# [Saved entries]
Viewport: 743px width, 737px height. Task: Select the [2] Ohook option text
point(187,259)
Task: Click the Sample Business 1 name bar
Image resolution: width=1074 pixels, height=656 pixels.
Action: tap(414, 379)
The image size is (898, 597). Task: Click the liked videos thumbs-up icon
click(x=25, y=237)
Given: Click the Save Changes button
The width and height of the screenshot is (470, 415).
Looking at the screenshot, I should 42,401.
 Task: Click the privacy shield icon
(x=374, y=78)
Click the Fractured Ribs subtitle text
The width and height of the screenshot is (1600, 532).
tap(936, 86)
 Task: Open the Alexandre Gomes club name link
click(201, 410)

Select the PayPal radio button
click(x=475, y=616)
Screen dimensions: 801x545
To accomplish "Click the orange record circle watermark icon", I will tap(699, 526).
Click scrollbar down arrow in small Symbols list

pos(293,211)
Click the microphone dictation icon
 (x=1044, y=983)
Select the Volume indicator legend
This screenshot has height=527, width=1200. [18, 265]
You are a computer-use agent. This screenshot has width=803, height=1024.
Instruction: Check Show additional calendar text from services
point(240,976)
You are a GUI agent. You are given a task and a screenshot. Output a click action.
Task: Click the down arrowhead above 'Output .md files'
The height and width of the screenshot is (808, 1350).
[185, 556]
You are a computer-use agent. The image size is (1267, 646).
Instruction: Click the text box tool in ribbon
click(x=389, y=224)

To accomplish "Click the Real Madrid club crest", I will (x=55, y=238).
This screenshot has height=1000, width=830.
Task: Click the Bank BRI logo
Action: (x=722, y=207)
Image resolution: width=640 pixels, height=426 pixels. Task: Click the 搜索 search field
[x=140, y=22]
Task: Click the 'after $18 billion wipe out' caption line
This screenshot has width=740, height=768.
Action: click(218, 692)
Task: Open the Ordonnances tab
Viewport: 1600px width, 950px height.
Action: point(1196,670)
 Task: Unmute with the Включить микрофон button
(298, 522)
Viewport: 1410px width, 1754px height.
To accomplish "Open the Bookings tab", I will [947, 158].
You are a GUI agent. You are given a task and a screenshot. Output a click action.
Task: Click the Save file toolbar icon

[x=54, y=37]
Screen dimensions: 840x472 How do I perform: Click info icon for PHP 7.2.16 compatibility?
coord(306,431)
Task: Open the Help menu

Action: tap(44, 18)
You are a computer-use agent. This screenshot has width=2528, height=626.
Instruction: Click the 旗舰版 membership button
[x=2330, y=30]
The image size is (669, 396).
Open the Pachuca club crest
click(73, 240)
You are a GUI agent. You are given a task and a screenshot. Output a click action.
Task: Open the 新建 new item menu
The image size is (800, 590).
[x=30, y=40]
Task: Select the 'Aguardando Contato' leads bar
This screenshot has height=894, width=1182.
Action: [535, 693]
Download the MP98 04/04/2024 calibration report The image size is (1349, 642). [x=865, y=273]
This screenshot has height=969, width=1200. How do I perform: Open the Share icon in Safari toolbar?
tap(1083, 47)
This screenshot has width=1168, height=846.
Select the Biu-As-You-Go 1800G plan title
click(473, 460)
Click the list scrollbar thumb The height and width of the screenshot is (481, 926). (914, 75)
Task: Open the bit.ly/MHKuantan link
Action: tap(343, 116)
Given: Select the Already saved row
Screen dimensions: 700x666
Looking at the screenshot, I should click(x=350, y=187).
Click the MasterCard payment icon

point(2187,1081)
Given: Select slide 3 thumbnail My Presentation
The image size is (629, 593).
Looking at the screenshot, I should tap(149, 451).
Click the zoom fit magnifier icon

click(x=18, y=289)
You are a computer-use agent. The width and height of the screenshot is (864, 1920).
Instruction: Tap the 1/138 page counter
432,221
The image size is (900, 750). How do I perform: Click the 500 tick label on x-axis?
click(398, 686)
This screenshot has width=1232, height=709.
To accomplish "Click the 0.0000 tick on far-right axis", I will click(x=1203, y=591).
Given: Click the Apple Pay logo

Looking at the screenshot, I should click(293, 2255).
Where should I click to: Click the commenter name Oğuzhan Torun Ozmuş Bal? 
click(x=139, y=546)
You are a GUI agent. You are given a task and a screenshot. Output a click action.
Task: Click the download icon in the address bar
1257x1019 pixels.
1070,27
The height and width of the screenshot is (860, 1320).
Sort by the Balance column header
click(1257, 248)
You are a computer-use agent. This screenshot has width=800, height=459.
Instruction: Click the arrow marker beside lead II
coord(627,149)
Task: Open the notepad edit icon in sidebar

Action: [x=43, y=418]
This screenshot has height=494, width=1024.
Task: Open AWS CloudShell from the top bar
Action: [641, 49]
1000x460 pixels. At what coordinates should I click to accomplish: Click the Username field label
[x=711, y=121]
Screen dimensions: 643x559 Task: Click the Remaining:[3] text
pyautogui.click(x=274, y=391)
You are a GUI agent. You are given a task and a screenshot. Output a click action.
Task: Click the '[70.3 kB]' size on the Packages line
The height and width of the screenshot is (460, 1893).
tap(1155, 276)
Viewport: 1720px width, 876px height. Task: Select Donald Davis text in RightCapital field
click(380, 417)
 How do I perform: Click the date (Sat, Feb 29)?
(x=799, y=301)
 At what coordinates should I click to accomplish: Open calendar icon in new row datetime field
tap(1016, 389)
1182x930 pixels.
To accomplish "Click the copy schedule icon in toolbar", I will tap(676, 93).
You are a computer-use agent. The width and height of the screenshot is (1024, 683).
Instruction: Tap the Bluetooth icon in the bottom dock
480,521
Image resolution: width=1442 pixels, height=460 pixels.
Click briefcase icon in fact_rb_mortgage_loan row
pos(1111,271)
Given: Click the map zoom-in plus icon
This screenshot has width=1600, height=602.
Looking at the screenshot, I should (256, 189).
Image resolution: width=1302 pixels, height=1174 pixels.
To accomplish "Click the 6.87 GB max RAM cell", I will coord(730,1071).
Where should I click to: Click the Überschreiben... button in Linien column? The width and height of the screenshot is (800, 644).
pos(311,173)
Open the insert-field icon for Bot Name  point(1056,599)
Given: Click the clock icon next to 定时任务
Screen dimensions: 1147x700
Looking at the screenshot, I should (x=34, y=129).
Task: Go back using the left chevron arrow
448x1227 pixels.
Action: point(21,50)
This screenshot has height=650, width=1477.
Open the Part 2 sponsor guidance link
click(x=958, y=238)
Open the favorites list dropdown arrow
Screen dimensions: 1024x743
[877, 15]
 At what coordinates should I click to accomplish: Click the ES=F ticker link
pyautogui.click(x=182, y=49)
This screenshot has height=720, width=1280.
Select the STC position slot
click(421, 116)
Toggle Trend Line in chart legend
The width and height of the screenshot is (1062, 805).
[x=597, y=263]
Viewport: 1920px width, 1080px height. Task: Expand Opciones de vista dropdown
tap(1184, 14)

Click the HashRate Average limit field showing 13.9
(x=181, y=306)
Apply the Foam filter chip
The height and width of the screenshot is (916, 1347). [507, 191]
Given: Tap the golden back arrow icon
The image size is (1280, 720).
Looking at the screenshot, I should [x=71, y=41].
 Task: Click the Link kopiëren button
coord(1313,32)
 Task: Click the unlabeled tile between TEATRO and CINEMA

# [ACTIVITY]
All lines from the one containing "Given: Click the map zoom-in plus icon" through the last line of the data must be set down exactly. No other lines belong in the answer.

# [THE COMPLETED TASK]
Given: Click the map zoom-in plus icon
This screenshot has width=1600, height=602.
Looking at the screenshot, I should (256, 189).
Image resolution: width=1302 pixels, height=1174 pixels.
To accomplish "Click the 6.87 GB max RAM cell", I will coord(730,1071).
Where should I click to: Click the Überschreiben... button in Linien column? The width and height of the screenshot is (800, 644).
pos(311,173)
Open the insert-field icon for Bot Name  point(1056,599)
Given: Click the clock icon next to 定时任务
Screen dimensions: 1147x700
Looking at the screenshot, I should (x=34, y=129).
Task: Go back using the left chevron arrow
448x1227 pixels.
Action: point(21,50)
This screenshot has height=650, width=1477.
Open the Part 2 sponsor guidance link
click(x=958, y=238)
Open the favorites list dropdown arrow
Screen dimensions: 1024x743
[877, 15]
 At what coordinates should I click to accomplish: Click the ES=F ticker link
pyautogui.click(x=182, y=49)
This screenshot has height=720, width=1280.
Select the STC position slot
click(421, 116)
Toggle Trend Line in chart legend
The width and height of the screenshot is (1062, 805).
[x=597, y=263]
Viewport: 1920px width, 1080px height. Task: Expand Opciones de vista dropdown
tap(1184, 14)

Click the HashRate Average limit field showing 13.9
(x=181, y=306)
Apply the Foam filter chip
The height and width of the screenshot is (916, 1347). [507, 191]
Given: Tap the golden back arrow icon
The image size is (1280, 720).
Looking at the screenshot, I should [x=71, y=41].
 Task: Click the Link kopiëren button
coord(1313,32)
 Task: Click the unlabeled tile between TEATRO and CINEMA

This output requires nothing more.